Results further show that the impact of negative rainfall shock does not fall uniformly on all women. Drought did not affect the BMIs of daughters-in-law of the household head. But wives and daughters were adversely affected, with a 10 percent reduction in rainfall corresponding to a 2.2 and 3.9 percent reduction in BMIs, respectively. If a household held livestock, however, wives of the household head retained BMIs. These findings suggest that wives are vulnerable to drought to the extent that households lack assets that they can use as buffers against income shocks.

By contrast, household assets apparently do not help daughters of household heads retain their BMIs. The authors hypothesize that during drought these women have relatively unchanged energy needs. They may continue to have responsibilities for household activities such as collection of water and fuel. If daughters have a harder time finding these resources during drought or are forced to seek employment outside the household, their energy expenditures might actually increase. At the same time, the position of daughters in the household can be somewhat ambiguous. Women who have returned to the household following failed marriages are sometimes stigmatized. Their relatives may expect them to return to their husbands. In such circumstances, household heads may limit the amount of resources made available to daughters. Unmarried daughters who have had children out of wedlock may face similar constraints within their households.
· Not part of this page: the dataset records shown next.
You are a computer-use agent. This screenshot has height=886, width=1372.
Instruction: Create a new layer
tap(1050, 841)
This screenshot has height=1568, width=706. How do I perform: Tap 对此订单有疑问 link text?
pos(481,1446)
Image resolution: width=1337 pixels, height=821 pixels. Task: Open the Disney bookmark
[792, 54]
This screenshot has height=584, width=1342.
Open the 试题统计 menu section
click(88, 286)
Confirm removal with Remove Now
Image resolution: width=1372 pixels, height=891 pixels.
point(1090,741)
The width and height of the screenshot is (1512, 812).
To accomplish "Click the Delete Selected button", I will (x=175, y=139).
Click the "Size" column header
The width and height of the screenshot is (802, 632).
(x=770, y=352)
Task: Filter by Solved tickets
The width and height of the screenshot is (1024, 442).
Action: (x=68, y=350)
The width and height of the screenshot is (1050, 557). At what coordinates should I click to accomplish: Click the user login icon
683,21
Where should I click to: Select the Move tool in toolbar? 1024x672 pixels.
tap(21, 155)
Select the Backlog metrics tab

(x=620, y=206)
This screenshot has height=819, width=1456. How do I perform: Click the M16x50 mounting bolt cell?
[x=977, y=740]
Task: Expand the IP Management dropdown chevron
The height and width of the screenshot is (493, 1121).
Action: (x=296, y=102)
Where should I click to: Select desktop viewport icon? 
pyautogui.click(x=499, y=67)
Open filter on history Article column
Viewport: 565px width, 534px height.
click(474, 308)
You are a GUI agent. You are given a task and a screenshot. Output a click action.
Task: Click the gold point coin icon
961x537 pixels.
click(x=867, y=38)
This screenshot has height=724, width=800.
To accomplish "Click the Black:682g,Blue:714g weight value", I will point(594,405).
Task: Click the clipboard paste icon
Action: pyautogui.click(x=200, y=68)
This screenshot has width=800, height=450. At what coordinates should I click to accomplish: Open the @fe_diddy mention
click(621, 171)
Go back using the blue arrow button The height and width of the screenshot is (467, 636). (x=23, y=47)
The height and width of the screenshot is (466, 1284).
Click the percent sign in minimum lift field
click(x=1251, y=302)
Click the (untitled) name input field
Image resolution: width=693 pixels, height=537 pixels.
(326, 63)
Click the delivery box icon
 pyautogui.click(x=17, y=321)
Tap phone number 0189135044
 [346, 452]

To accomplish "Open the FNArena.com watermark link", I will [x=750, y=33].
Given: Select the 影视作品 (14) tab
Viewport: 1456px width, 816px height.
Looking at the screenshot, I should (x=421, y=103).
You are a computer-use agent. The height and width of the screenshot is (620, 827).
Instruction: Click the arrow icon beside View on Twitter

The BMIs of daughters-in-law remain unchanged by drought perhaps because these women have access to resources outside the household. Regulations in the survey area severely limit off-farm work for household heads, but not for their children. Consequently, daughters-in-law may have access to remittance income that offsets the impact of drought.

As can be expected, the drought disproportionately affects poorer households. This is consistent with the argument that livestock holdings built up prior to drought provide a means of smoothing consumption.

These results have focused on ex ante strategies for reducing the effects of drought. What can be said about ex post strategies such as the grain loans offered to drought-stricken households? Findings suggest that the grain loans scheme implemented by the government had no significant impact on adult body mass. However, these results should be regarded with some caution because of measurement difficulties.

Conclusions
Although women, but not men, were adversely affected by the 1994-95 drought, they did not bear the effects equally. Women in poor households and daughters generally bore the brunt of the shock. An ex ante private coping strategy, the accumulation of livestock, protected women who could afford it against the adverse consequences of drought. By contrast, ex post public responses were not effective, though this finding should be treated with caution.